VS. on 10/14/2010 13:28:02 MDT Print View

>>"What is the difference in strength between CF, Spinntex and Silnylon? I'm not looking for anything scientific, just roughly."

I think spinnaker is junk and would never waste my time or money building anything out of it. Its expensive, noisy, tears easy and is barely water resistant.

If your going to use Cuben I suggest using the CT2K.08 stuff. Besides the price it makes a great shelter material. The plus is you don't have to sew it which is handy for the non-sewing type. Its a great material but comes at a super inflated price.

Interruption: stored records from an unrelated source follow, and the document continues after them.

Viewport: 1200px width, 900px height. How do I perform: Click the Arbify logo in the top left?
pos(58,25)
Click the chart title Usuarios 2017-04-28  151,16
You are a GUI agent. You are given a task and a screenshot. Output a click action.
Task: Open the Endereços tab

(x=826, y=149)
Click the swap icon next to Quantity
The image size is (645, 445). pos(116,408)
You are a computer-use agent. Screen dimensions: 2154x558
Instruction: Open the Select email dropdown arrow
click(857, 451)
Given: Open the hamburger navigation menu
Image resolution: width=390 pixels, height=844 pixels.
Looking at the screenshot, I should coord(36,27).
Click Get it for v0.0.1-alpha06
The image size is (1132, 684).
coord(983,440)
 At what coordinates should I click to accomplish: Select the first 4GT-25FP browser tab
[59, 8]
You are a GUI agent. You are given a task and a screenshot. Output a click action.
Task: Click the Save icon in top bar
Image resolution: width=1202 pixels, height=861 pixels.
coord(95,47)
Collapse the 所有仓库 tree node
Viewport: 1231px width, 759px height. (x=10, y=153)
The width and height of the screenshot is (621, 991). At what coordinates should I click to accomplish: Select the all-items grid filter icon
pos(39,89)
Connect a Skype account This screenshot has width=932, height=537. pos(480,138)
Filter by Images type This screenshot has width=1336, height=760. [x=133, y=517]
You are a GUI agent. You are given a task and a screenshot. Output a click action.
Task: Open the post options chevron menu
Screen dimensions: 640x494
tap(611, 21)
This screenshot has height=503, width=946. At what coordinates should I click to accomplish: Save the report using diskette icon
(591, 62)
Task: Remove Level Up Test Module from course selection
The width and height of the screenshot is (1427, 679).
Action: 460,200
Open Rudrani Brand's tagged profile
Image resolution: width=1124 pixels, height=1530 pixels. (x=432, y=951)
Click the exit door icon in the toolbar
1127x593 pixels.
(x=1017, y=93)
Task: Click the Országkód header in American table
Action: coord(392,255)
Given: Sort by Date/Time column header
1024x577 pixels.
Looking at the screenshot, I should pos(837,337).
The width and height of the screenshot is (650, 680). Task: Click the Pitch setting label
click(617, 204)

If cuben is out of your budget I would suggest using silnylon. You can't be its strength to weight ratio then when you factor in the low cost with its overall great performance its probably the best material going for tarps and tent fly's. The only thing is it does stretch some. The better the quality material you use the less it stretches. So make sure if you choose Silnylon that its Nylon 6,6 and not that Asian made crap.


Edited by Mountainfitter on 10/14/2010 17:56:02 MDT.

Bob Gross
(--B.G.--) - F

Locale: Silicon Valley
Re: VS. on 10/14/2010 13:51:16 MDT Print View

"I think spinnaker is junk and would never waste my time or money building anything out of it. Its noisy, tears easy and is barely water resistant."

That's interesting. Maybe you got a hold of a bad lot of it.

I'm happy with the spinnaker fabric that I have. My GG SpinShelter is my favorite, and I purchased more spinnaker fabric to sew my own waterproof stuff out of it.

"Its noisy" If you don't have it taut, it can rattle. Solution, stretch it out better.

"tears easily" Maybe with yours. None of my spinnaker has any tears at all. If you didn't have it taut, then it can rattle so badly that it weakens and tears, I guess.

"barely water resistant" Maybe with yours. Mine seems to be nearly perfectly waterproof. It is so slick that rainwater drops just shoot right off.

Look around. Maybe there are better types of spinnaker fabric. There is a slight difference in appearance from one to another. At a distance, they all look alike.